Every girl’s first superhero is her dad.
Trust me: I’m a recovering Daddy’s Girl. Every little girl thinks that her daddy can do anything. He can throw her up in the air and make her feel like she can fly; he knows the best magic tricks and can make anything disappear; he can give her the best, biggest hugs that make her feel like everything is right in the world.
I want my girls to have this. I want my girls to think that their daddy is the most amazing man in the whole entire world for as long as they can. I know that one day they will realize that their parents are humans: flawed and imperfect like everyone else. But I will never, ever do anything to cause these girls to have that realization before they need to. I will never tell them anything negative about you. Regardless of how things are between us, you are their daddy and I want them to believe that you are an amazing one.
Before we split up, I saw how excited they would get when you come home from work. They would run (or scoot) to the door yelling for you. Their faces would erupt into smiles that literally stretched across their entire faces. Whatever bad things happened in their day didn’t matter in that moment: their favourite superhero was home.
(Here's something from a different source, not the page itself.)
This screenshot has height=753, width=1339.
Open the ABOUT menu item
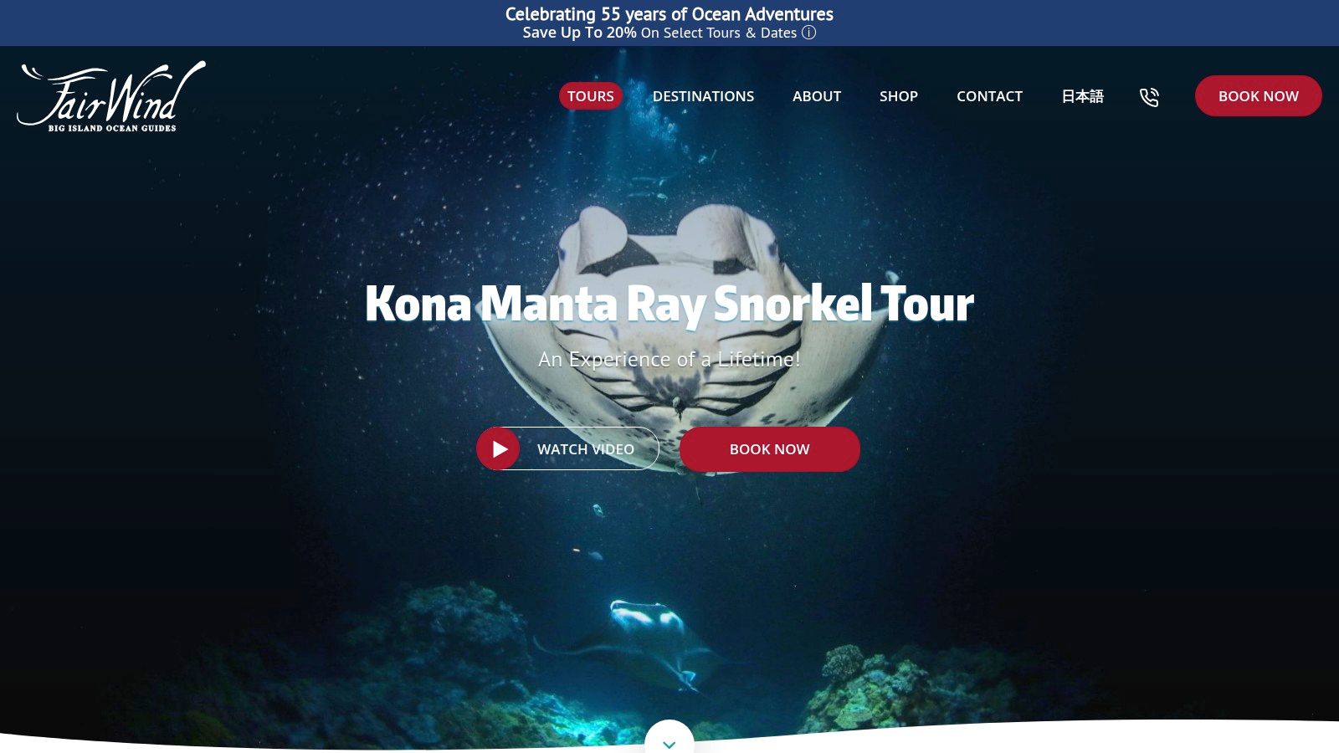[817, 96]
I know that things between us are not good. I know that it must hurt to have them cry and run away when you come to get them. I know that when they tell you they’d rather stay with me it must cut like a knife.
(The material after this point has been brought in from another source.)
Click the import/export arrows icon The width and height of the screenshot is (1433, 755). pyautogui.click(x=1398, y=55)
I would like to believe that at some point we can be, if not friends, friendly. I hope that we can co-parent to the very best of our ability and give these girls everything they need. I hope that we can one day do things as a family. But honestly, I don’t know the future. I don’t know what we will be like in six months, in a year, in five years. I don’t know.
But what I do know…is how they would light up when you got home. How they would ask about you during the day. How they yell, “HI DADDY!” if we happen to drive past your work. It doesn’t always seem like it, but these girls love you with everything they have.
I promise you that I will do everything I can to preserve that love, to nourish it, to expand upon it. I will speak about you in only positive ways. When you are not around, I will tell them how much you love them. I will give them hugs, and kisses, and snuggles from daddy. They will never, ever doubt your love for them.
As they grow older and start to ask questions, I will not answer maliciously. I will answer with honesty and respect. I will answer so that they know that we did love each other, so very much. And that out of that love came two amazing little girls. No matter where our lives take us, we are still a family. Nothing can ever, or will ever change that.
I know that I hurt you. Please know that it hurt me too, to leave behind our life and everything that I’d envisioned for our future. Know that I did what was best for both of us. Maybe you can’t see that yet, but hopefully one day you will. Know that none of this has been easy for me. But most of all, know that I will honour and cherish your relationship with these girls. Because at the end of the day, these wondrous creatures are the only thing that matters.